Corresponding to the growth in the insured portfolio, the losses and loss
adjustment expenses were $2.9 million in the first six months of 1997 compared
to $2.2 million in the first six months of 1996.
Underwriting and operating expenses were $14.3 million in the first six months
of 1997, a 57% increase from $9.1 million in the first six months of 1996.
Underwriting and operating expenses consisted of gross underwriting and
operating expenses, reduced by DAC and ceding commission income. Gross
underwriting and operating expenses were $24.3 million and $18.0 million in the
first six months of 1997 and 1996, respectively. The increase in underwriting
and operating expenses was due to increased compensation costs and other
operating costs. Staff and benefit-related expenses, including the discretionary
bonuses to employees, constituted approximately 72% of gross underwriting and
operating expenses in the first six months of 1997 compared to 74% in the first
six months of 1996. The Company maintains a discretionary bonus plan under which
annual bonuses are awarded to employees. As of June 30, 1997 and 1996, $6.2
million and $4.9 million were accrued, respectively, for payment of bonuses
under such plan. Underwriting and operating expenses deferred by CapMAC were
$10.0 million and $8.9 million in the first six months of 1997 and 1996,
respectively.
The increase in policy acquisition costs to $5.1 million in the first half of
1997 from $4.1 million in the first half of 1996 relates to the increase in
premiums earned in the corresponding periods. Interest expense related to the
senior debt was $0.6 million in the first six months of 1997 and 1996.

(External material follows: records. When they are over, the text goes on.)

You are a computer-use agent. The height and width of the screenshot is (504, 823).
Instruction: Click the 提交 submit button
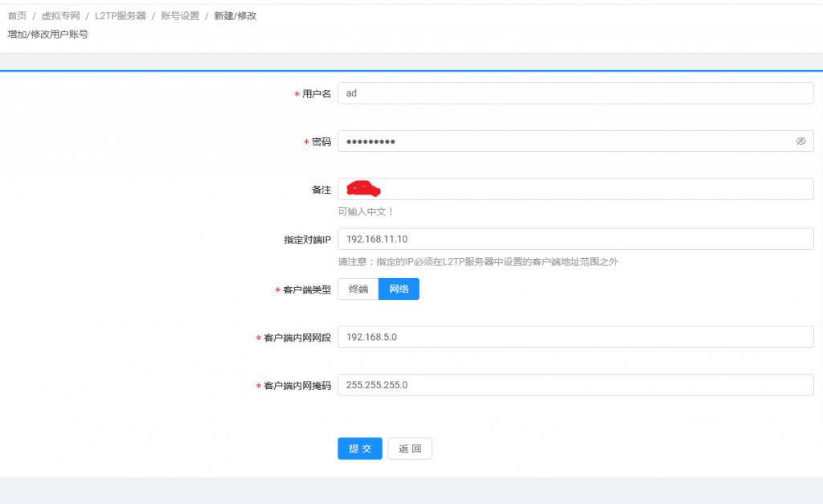click(360, 449)
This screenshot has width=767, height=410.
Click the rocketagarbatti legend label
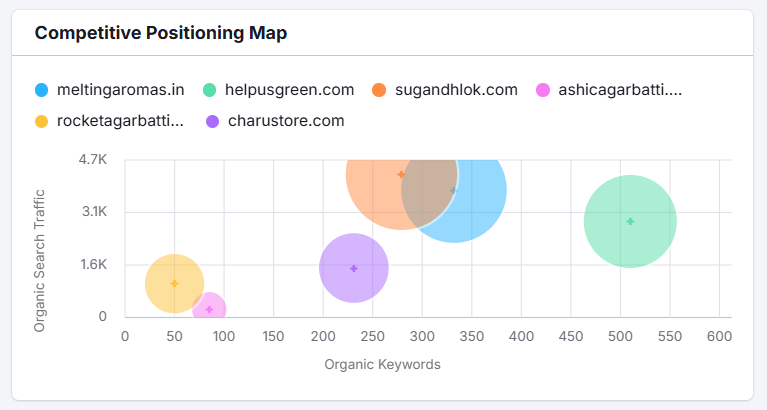[121, 121]
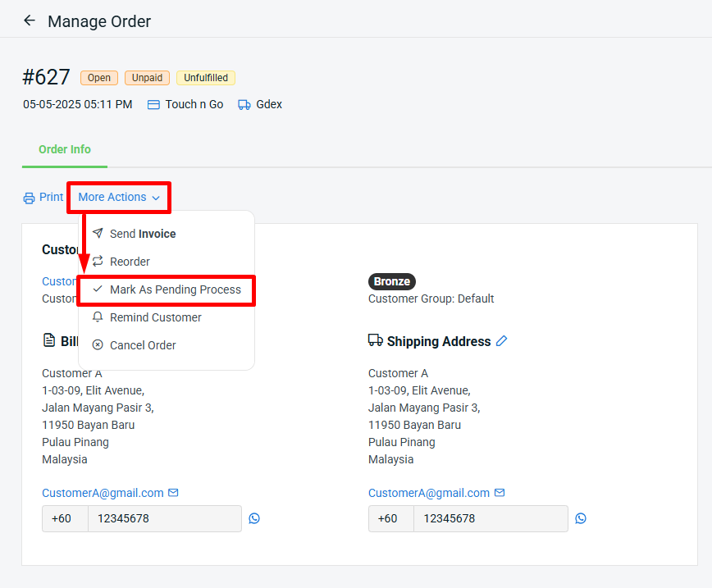Click the billing CustomerA@gmail.com email link
This screenshot has width=712, height=588.
(103, 493)
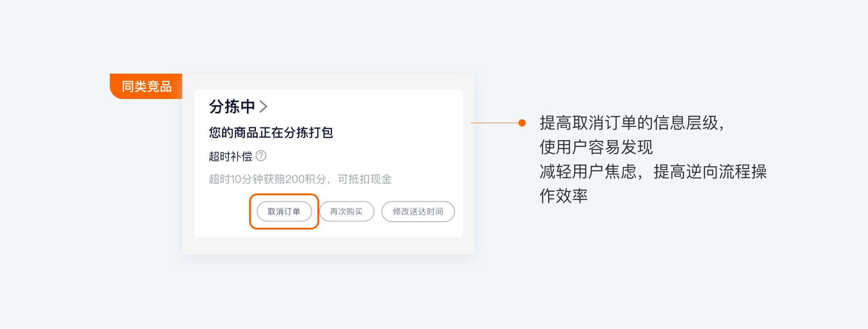
Task: Select the 超时补偿 label text
Action: click(x=230, y=156)
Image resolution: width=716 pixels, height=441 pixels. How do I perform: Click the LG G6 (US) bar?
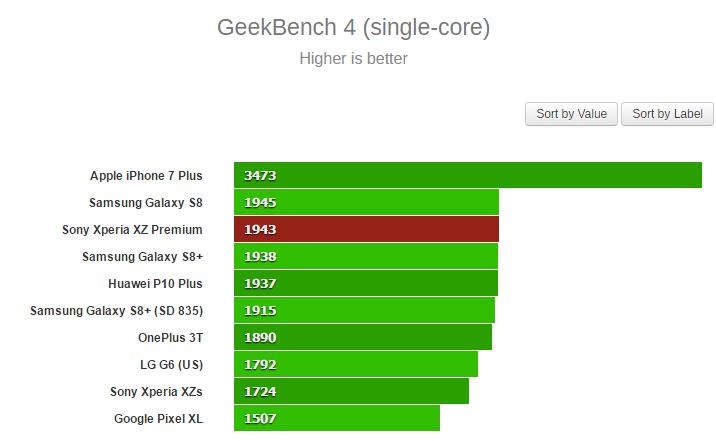[x=355, y=364]
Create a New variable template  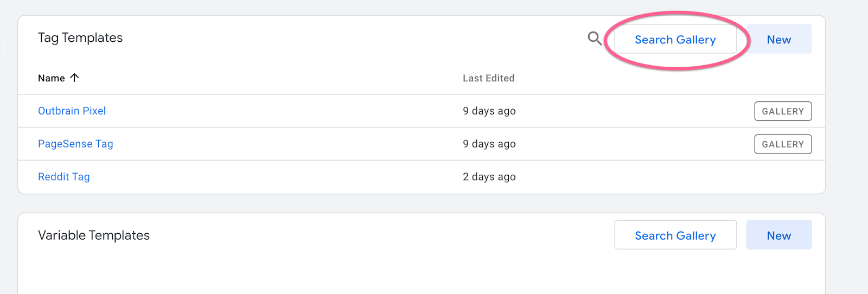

In the first six months of 1997 and 1996, the Company had net tax expense of
$6.5 million and $8.8 million, respectively. The Company's effective tax rate
was 30.6% and 33.0% for the first six months of 1997 and 1996, respectively. The
effective tax rates during these periods were lower than the statutory tax rate
of 35% in 1997 and 1996 primarily due to tax-exempt interest income. As of June
30, 1997, tax-exempt interest income of $4.7 million represented 22% of EBT
compared to $4.7 million representing 17% of EBT in the first six months of the
prior year.
Liquidity and Capital Resources
The Company and Holdings. The operations of the Company are conducted primarily
through CapMAC and CFS, wholly owned subsidiaries of Holdings. In addition, the
Company has commenced conducting operations through CIM, its investment advisory
subsidiary which was capitalized in the first quarter of 1997. The liquidity of
Holdings both on a short-term (less than twelve months) and long-term (twelve
months or longer) basis will be dependent on several factors, including
borrowings, equity issuances and dividends from CFS. Holdings requires liquidity
for payment of dividends to shareholders, investment in international and other
business ventures and debt service. While CFS has from time to time paid
dividends to Holdings, currently no dividends are expected to be received by
Holdings from CapMAC.
The Company's investment portfolio consists of both equity investments and high
quality, intermediate-term taxable and tax-exempt securities to obtain an
optimal portfolio mix of liquidity, quality, maturity and earnings. The average
contractual maturity of securities within the investment portfolio was 6.1 years
at June 30, 1997 and December 31, 1996. The average duration of the investment
portfolio at June 30, 1997 and December 31, 1996 was 4.3 years. At June 30,
1997, the amortized cost of the Company's investment portfolio was approximately
$356 million (fair value of $392.8 million). The foregoing discussion excludes
equity investments. Holdings' equity investments include investments in P.T. ABS
Finance Indonesia and CapMAC Asia as well as other equity investments which are
not liquid such as investments in specialized finance companies in connection
with its financial engineering activities. Holdings has also agreed to invest,
if required, an additional amount of $4.9 million in CapMAC Asia.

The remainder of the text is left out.